-- Records for the task follows --

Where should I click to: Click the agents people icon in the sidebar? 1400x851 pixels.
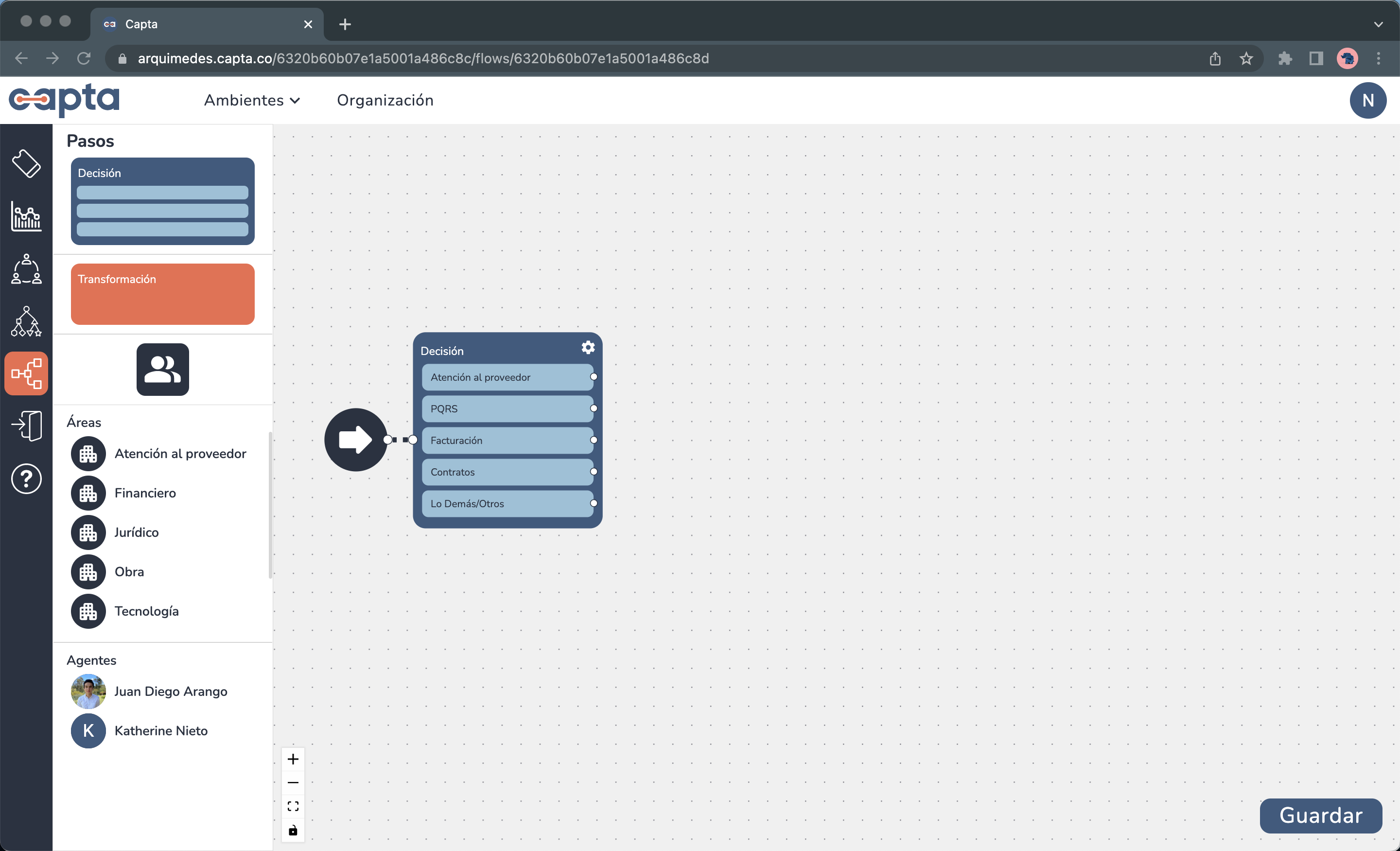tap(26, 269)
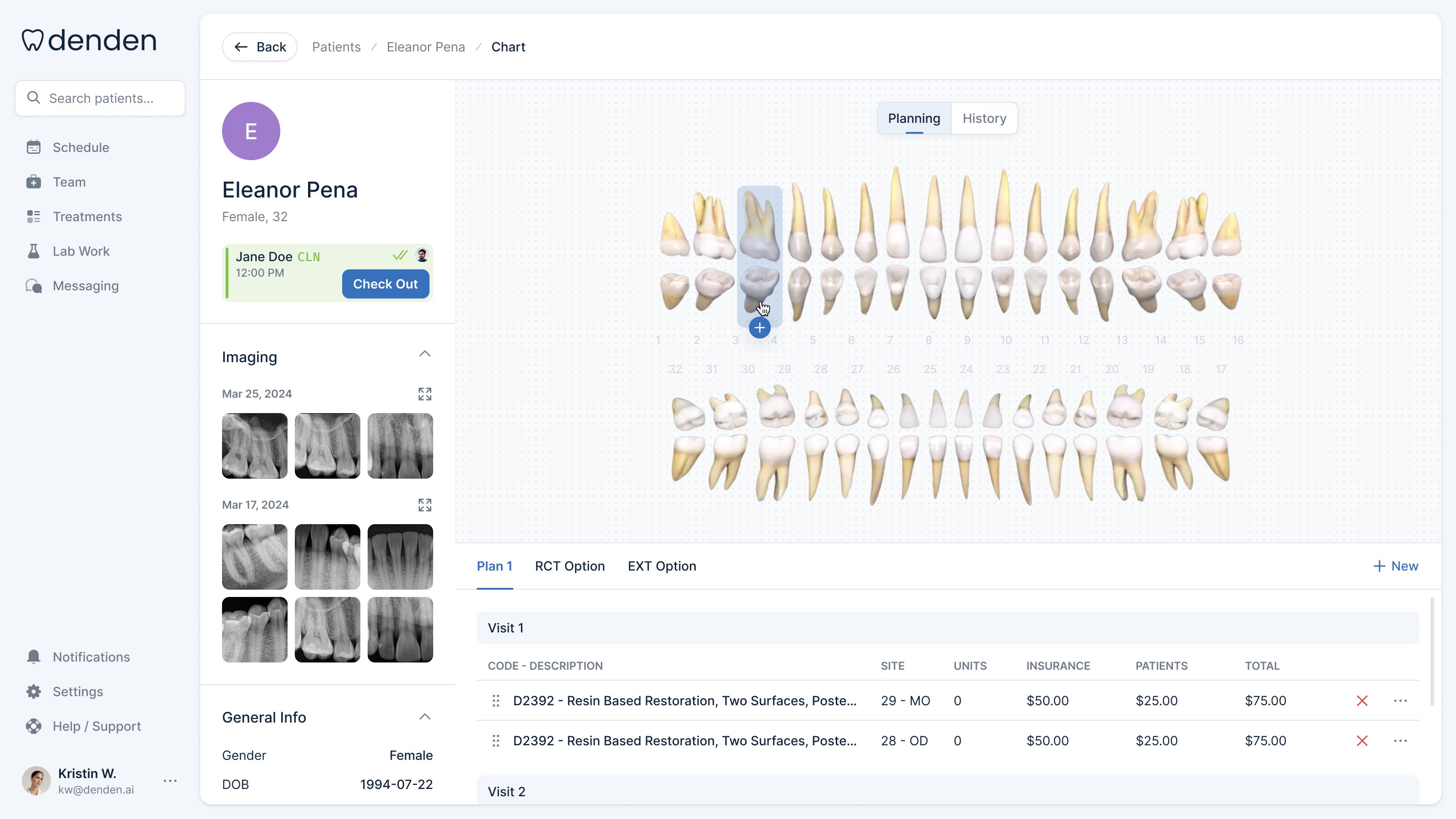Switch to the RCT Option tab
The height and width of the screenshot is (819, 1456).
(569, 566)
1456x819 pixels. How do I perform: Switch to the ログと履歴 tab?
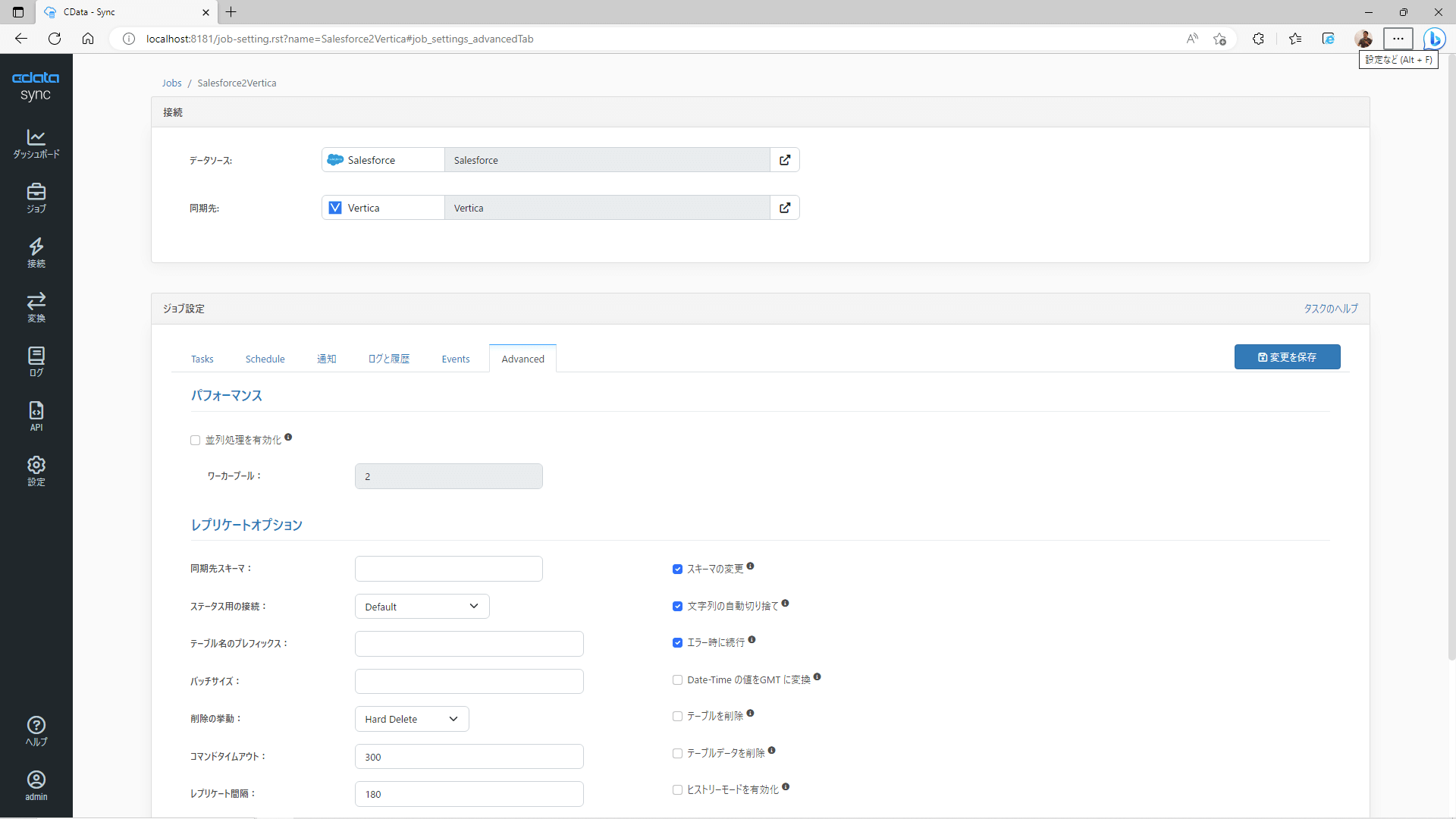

-- Records for the task concluded --

In your copy, include no pictures, but set down every record exactly.

Your solution
Where should I click to: Click the agents people icon in the sidebar? 1400x851 pixels.
tap(26, 269)
Switch to the RCT Option tab
The height and width of the screenshot is (819, 1456).
(569, 566)
1456x819 pixels. How do I perform: Switch to the ログと履歴 tab?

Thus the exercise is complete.